The radiation oncologist delineates the gross tumor volume (GTV), representing the macroscopic tumor visible on the planning CT [28]. However, in children, the tumor is often surgically removed before radiation treatment. For those cases, the target volume (i.e., tumor bed) includes the preoperative extent of disease or the residual macroscopic disease, and is delineated based on diagnostic information, preoperative imaging and surgical reports or clips (if present). The GTV is expanded with a margin to account for microscopic tumor growth, defining the clinical target volume (CTV). To account for geometrical uncertainties, such as a delineation error and anatomical variations, a margin is added to the CTV, resulting in the planning target volume (PTV) [28–30]. Similar margin definitions are also taken into consideration for OARs to define adequate planning risk volumes (PRVs) [31]. In the planning phase, a treatment plan is created including the delivery technique, describing the direction, intensity, and shape of the radiation beams.
Treatment delivery
Radiotherapy courses are typically delivered in several fractions.

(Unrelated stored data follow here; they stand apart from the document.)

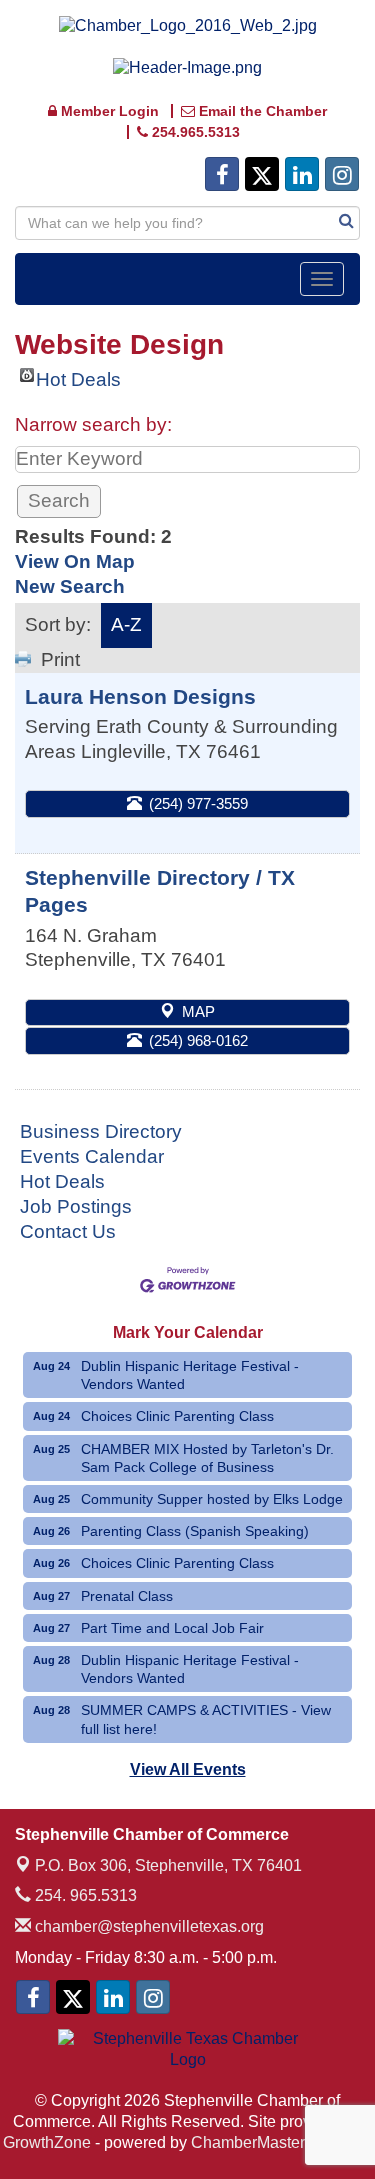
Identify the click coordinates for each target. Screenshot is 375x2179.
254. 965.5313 (84, 1895)
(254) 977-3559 (198, 803)
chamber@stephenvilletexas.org (147, 1926)
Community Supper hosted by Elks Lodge (212, 1499)
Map (198, 1011)
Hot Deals (78, 375)
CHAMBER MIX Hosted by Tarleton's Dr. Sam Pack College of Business (207, 1458)
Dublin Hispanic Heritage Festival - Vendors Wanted (190, 1375)
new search (70, 586)
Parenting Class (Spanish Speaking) (195, 1531)
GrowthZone (47, 2142)
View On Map (75, 561)
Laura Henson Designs (140, 696)
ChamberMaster (248, 2142)
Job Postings (76, 1206)
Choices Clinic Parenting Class (177, 1416)
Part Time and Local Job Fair (172, 1628)
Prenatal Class (127, 1596)
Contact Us (68, 1231)
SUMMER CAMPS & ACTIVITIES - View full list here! (206, 1719)
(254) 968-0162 (198, 1040)
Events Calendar (92, 1156)
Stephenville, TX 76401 (168, 1865)
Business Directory (101, 1131)
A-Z (126, 624)
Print (60, 659)
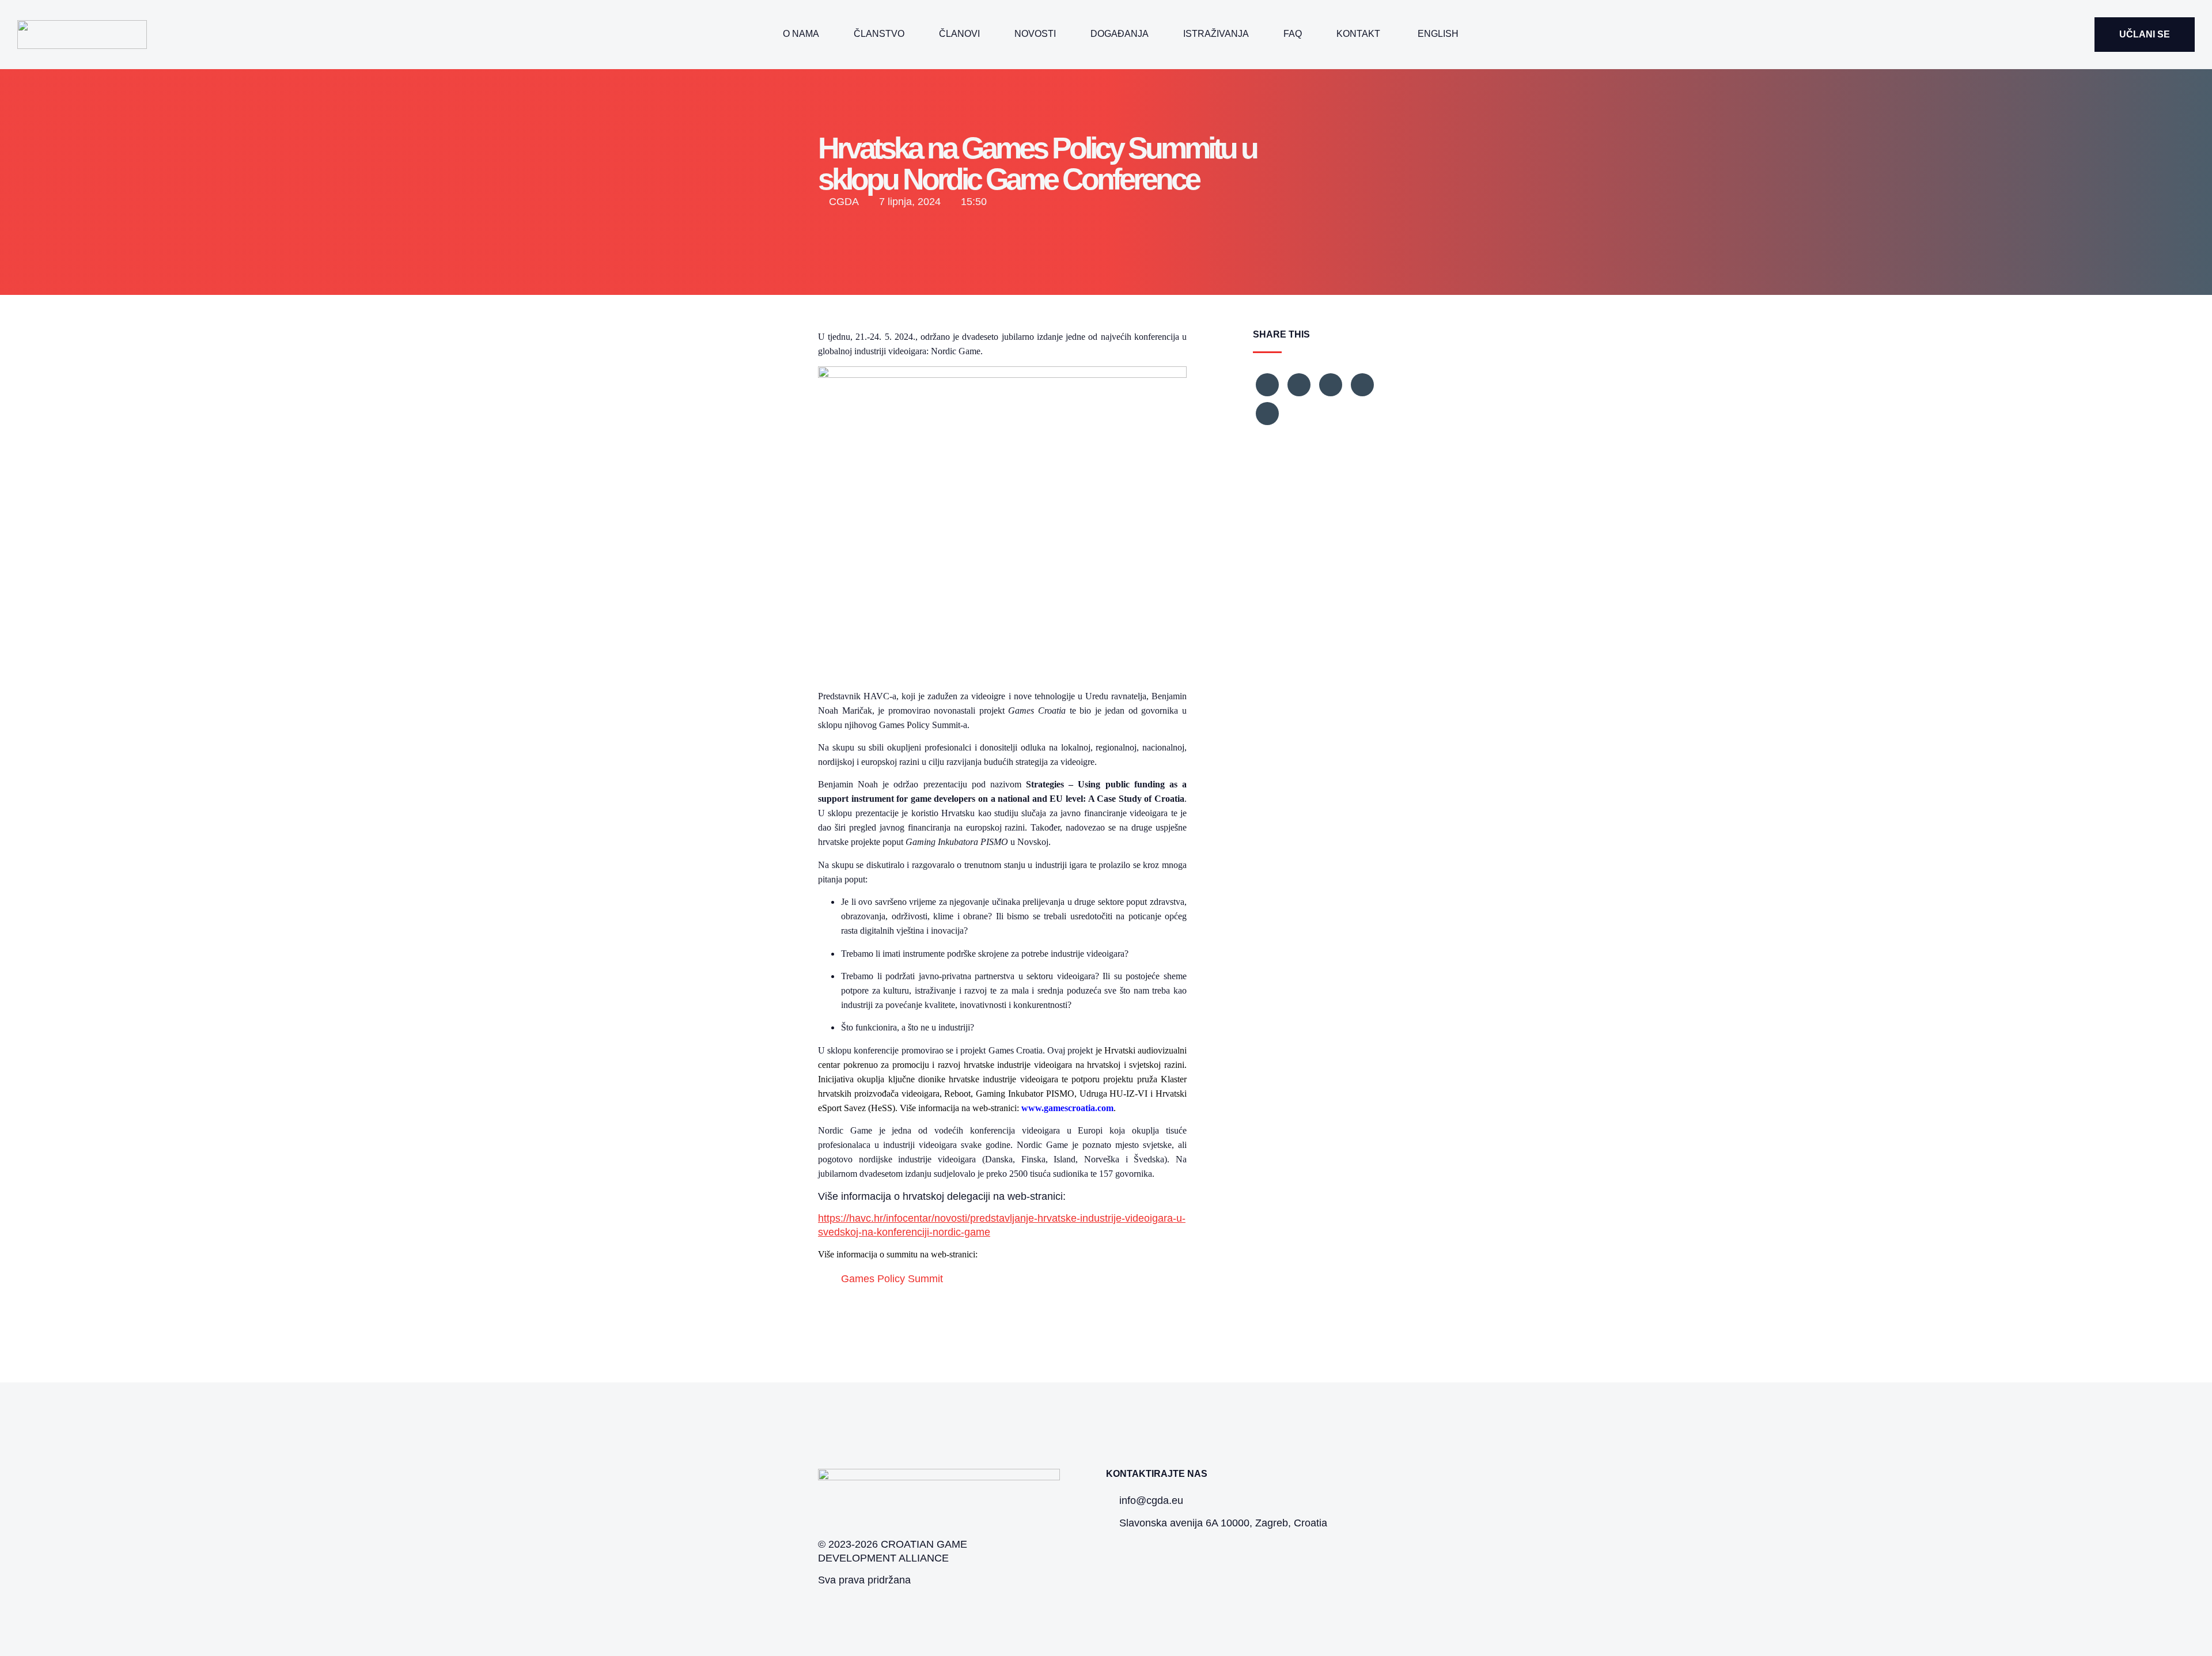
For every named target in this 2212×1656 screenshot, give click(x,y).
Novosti (1035, 34)
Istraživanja (1216, 34)
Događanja (1119, 34)
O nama (801, 34)
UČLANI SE (2144, 34)
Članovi (959, 34)
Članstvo (879, 34)
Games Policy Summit (892, 1278)
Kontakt (1358, 34)
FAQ (1292, 34)
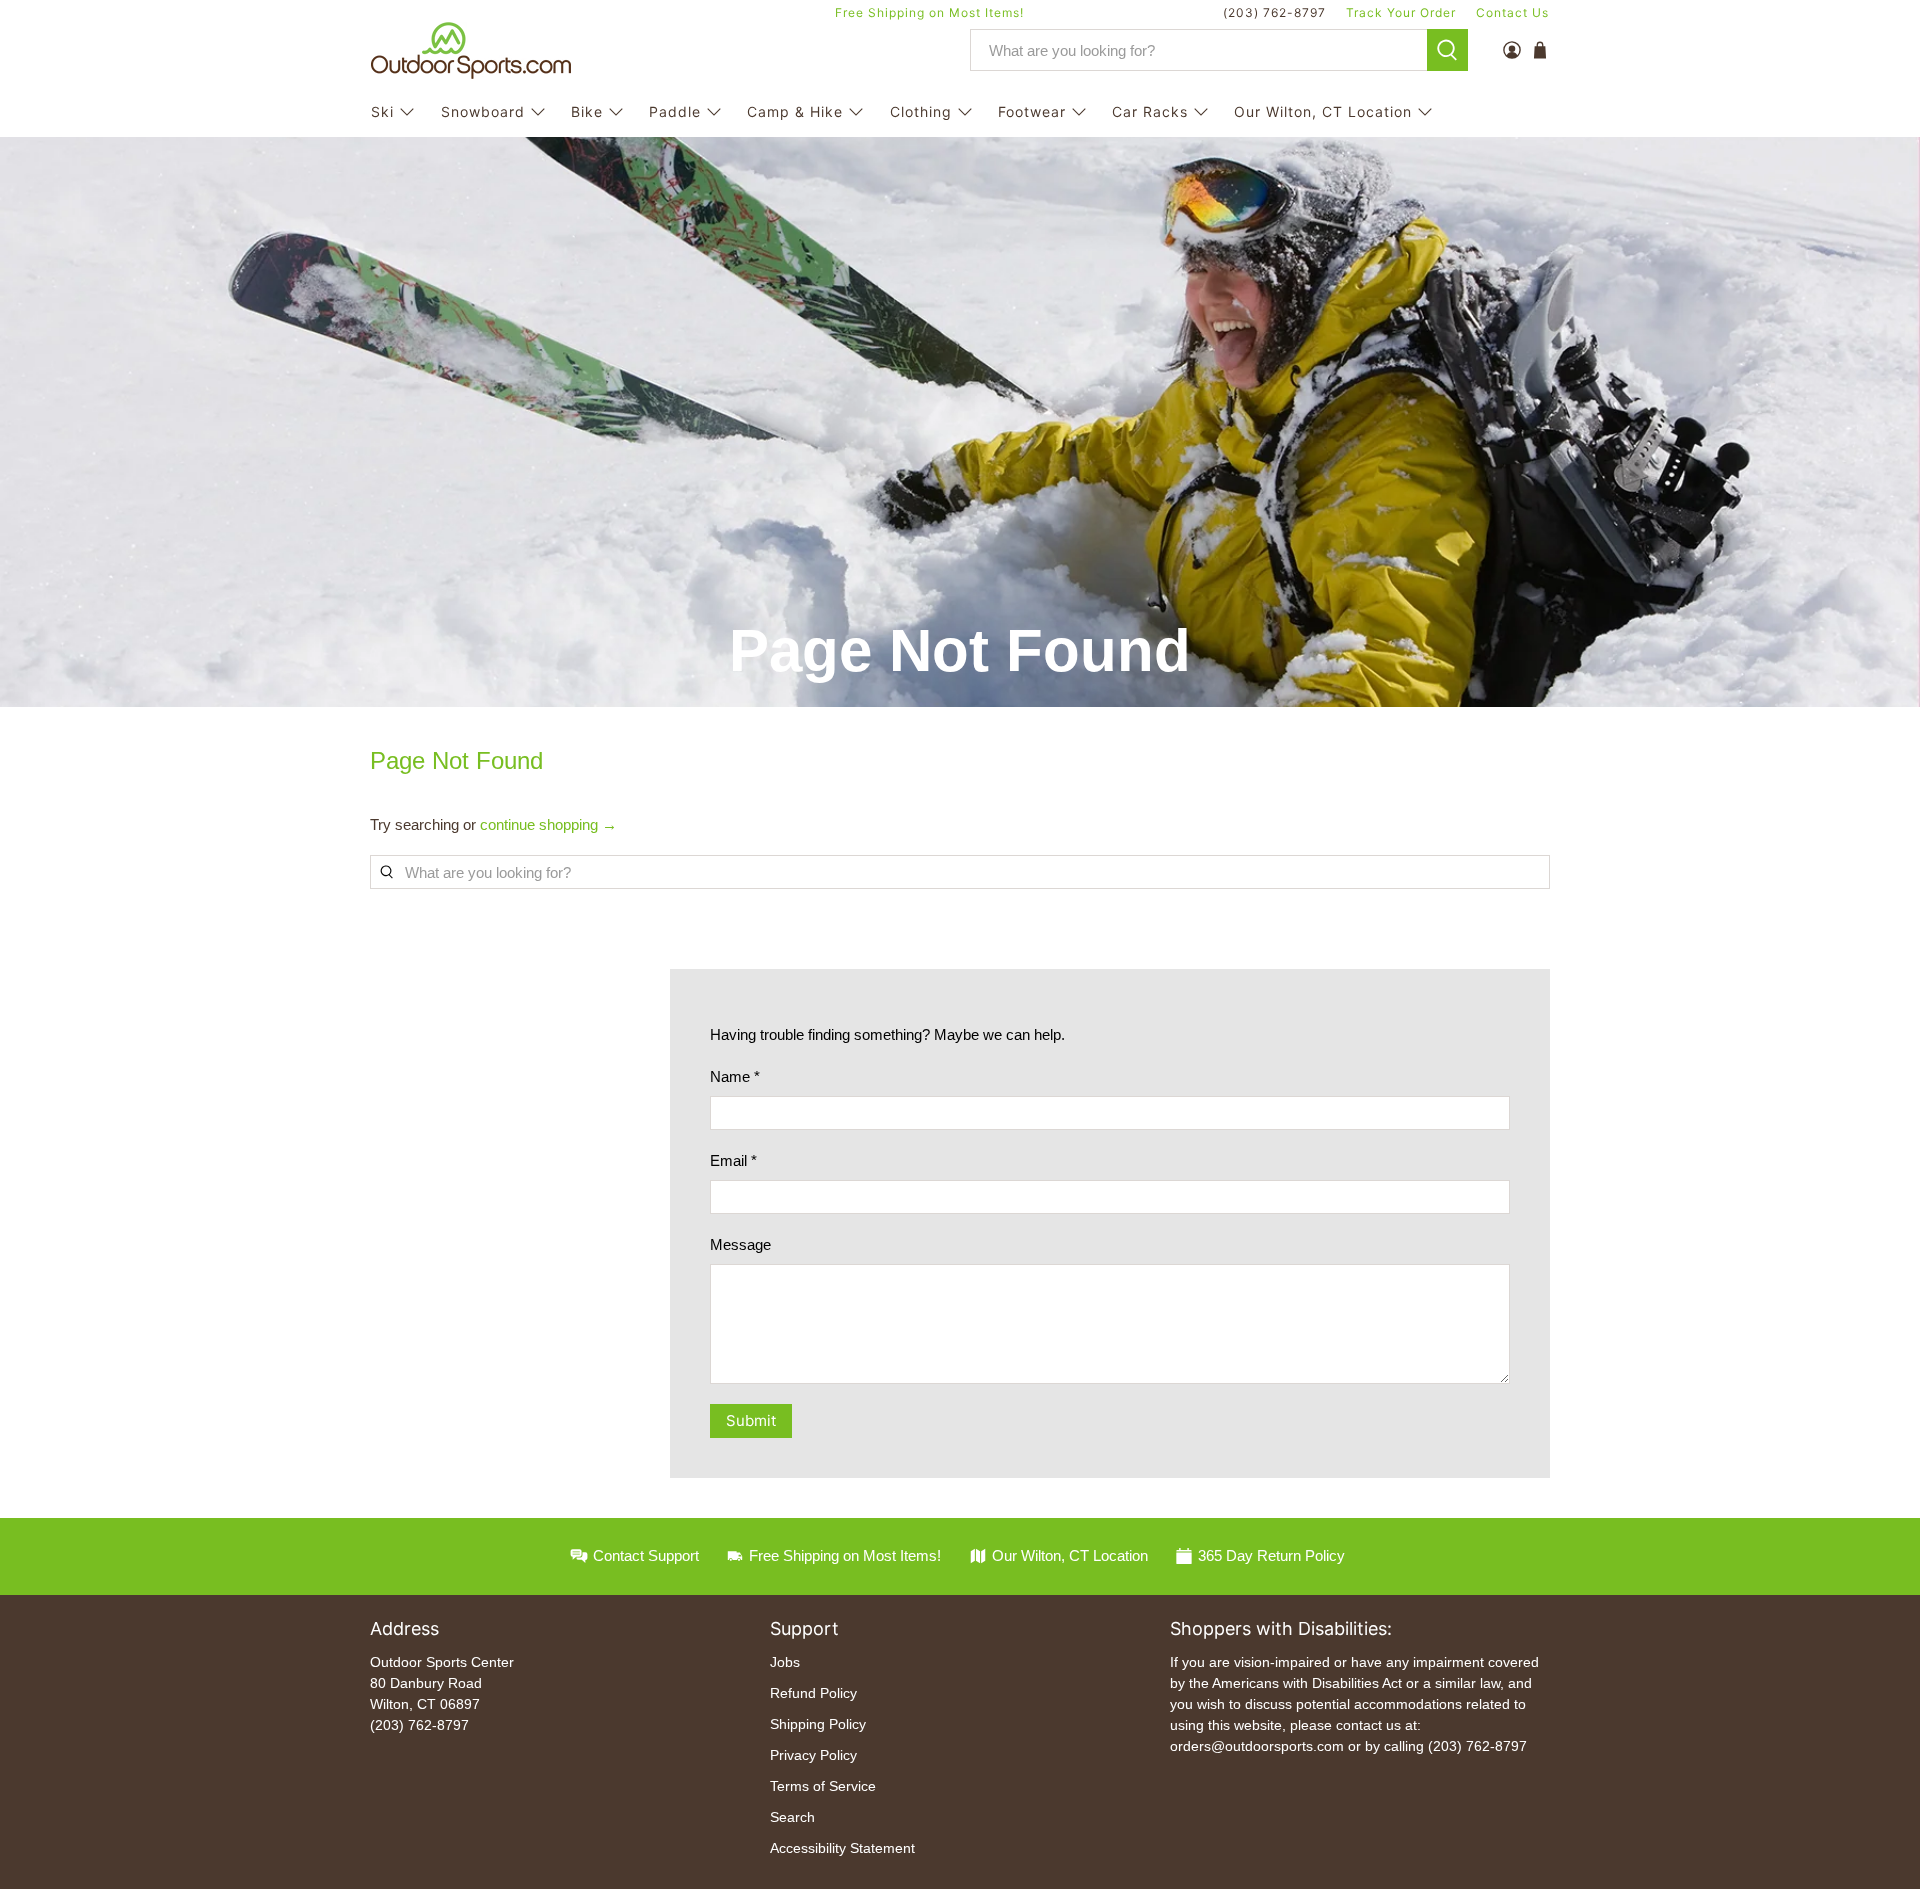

Before delivery of each treatment fraction, patients are positioned on the treatment table identical to the position during the acquisition of the planning CT. This is done by aligning the in-room laser system with the pre-treatment applied skin marks. However, this positioning provides no information on actual internal anatomical variations relative to the skin marks. This led to the introduction of image-guided radiotherapy (IGRT), including an in-room kilovoltage (kV) or megavoltage (MV) imaging system integrated to the linac (Figure 1.3) [32]. The most used form nowadays is (kV) cone beam CT (CBCT) imaging, enabling pre-fraction 2D imaging of the internal anatomy, which is subsequently reconstructed to a 3D image and registered to the planning CT for set-up verification [33]. Usually, bony anatomy serves as a surrogate of the target for the rigid registration, because tumor visibility is difficult due to poor soft tissue contrast of the CBCT image (Figure 1.4). According to the resulting translations and rotations, the patients’ position is corrected ideally to the position identical to the one during the acquisition of the planning CT.